Doubt about gps accuracy

Hello,
With rtk systems, I know you either need a fixed base that spent time surveying, a fixed base with accurate coordinates for it’s location or a ntrip system, to feed corrections. In the moving base setup or gps for yaw that you use two gps modules in the same vehicle, with the moving base giving rtcm corrections with the addition of reference station information so the rover can estimate it’s heading with precision.
Disregarding the gps for yaw function, since there are two gps modules within the vehicle with a fixed distance between their antennas, does this setup have increased absolute accuracy in comparison if I just used just one gps module?If so, how much?

No. No accuracy increase compared to single GPS.

Agree with @amilcarlucas . Even when using Blend I don’t think there is a real improvement.

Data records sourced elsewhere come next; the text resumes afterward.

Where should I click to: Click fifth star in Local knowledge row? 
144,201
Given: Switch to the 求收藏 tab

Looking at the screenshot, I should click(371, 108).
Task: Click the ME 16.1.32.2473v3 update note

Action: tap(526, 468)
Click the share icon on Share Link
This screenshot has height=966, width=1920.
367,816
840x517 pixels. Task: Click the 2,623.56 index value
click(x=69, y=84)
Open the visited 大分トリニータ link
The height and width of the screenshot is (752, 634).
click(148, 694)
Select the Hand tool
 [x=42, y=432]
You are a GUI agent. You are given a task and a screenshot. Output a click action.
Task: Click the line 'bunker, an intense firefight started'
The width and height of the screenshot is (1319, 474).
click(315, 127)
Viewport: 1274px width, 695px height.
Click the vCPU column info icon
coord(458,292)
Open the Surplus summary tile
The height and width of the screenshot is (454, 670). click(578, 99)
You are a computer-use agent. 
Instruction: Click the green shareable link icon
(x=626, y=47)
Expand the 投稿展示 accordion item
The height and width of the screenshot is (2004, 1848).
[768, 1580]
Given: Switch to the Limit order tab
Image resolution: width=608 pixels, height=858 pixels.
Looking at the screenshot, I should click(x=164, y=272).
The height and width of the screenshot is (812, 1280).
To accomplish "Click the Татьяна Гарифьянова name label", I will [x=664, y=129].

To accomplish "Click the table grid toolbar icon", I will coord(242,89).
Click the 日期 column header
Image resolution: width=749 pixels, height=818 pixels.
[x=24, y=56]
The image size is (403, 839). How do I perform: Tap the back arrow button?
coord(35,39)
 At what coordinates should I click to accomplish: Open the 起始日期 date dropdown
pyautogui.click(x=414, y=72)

You can have one with very good positional info (call this clear water) and the other with not as good (call this muddy water). The blended result is muddy water…
For data redundancy in case of failure it has value.

Assuming that you have two perfectly working rover GPS, both receiving the same phase correction data from the same base. It means that they will be identically accurate. (Theoretically)

RTK rover precision is ALWAYS relative to the BASE. So if the base is off, they will be off as well, regardless of how accurate they are relatively, blending them will not increase the precision.

But in reality, gps receivers are never the same, they can differently react to temperature, noise, power etc… So at the end, you will have only muddy water.